■ **Work instructions**:
Leave out the images and repeat every entry below exactly.

▶

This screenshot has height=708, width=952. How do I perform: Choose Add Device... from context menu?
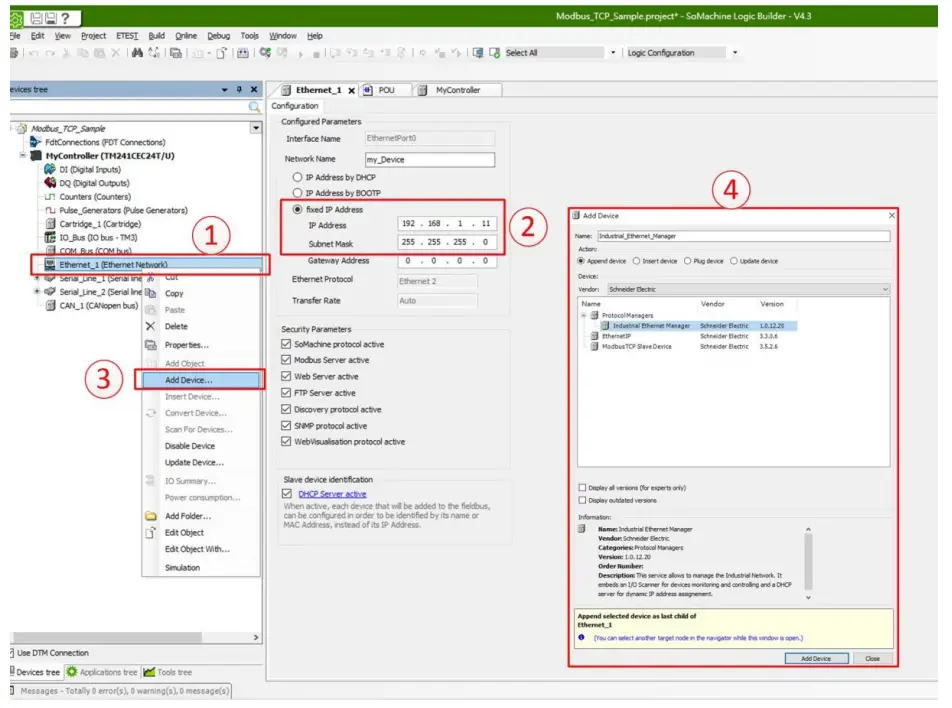pos(188,380)
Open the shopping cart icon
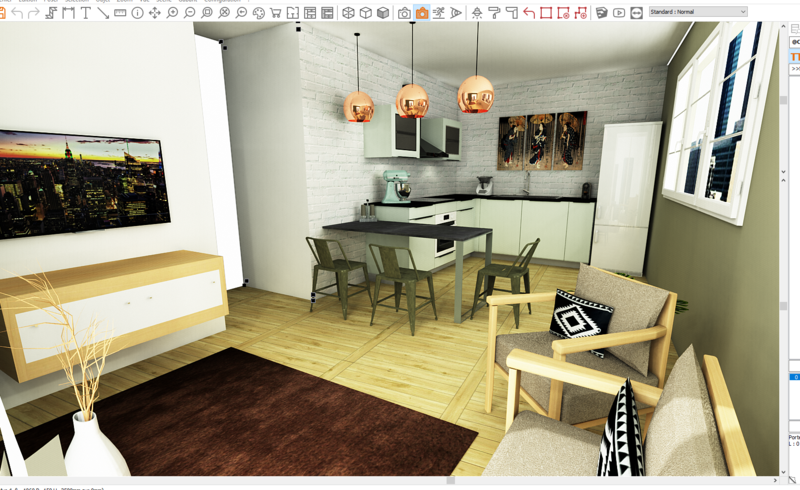The height and width of the screenshot is (490, 800). click(276, 13)

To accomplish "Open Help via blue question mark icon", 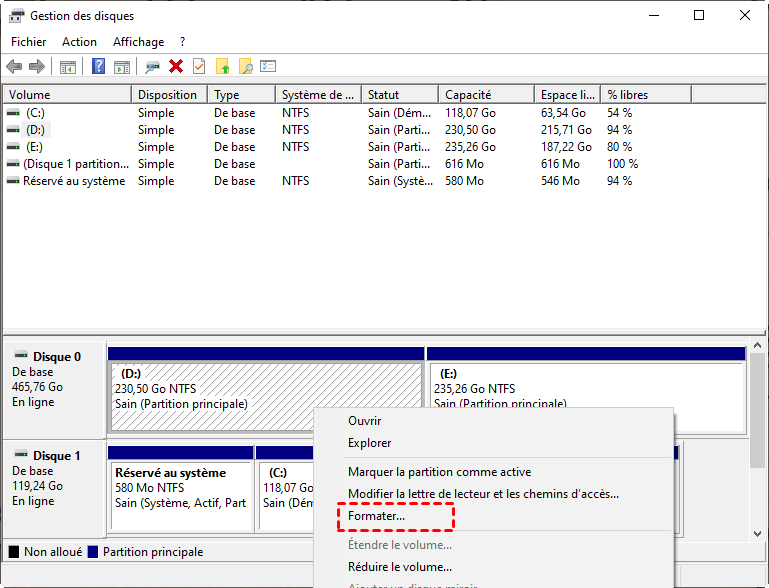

◀

■ **Task answer**:
This screenshot has height=708, width=952. How do I perform: Choose Add Device... from context menu?
pos(188,380)
Open the shopping cart icon
The height and width of the screenshot is (490, 800). click(276, 13)

To accomplish "Open Help via blue question mark icon", 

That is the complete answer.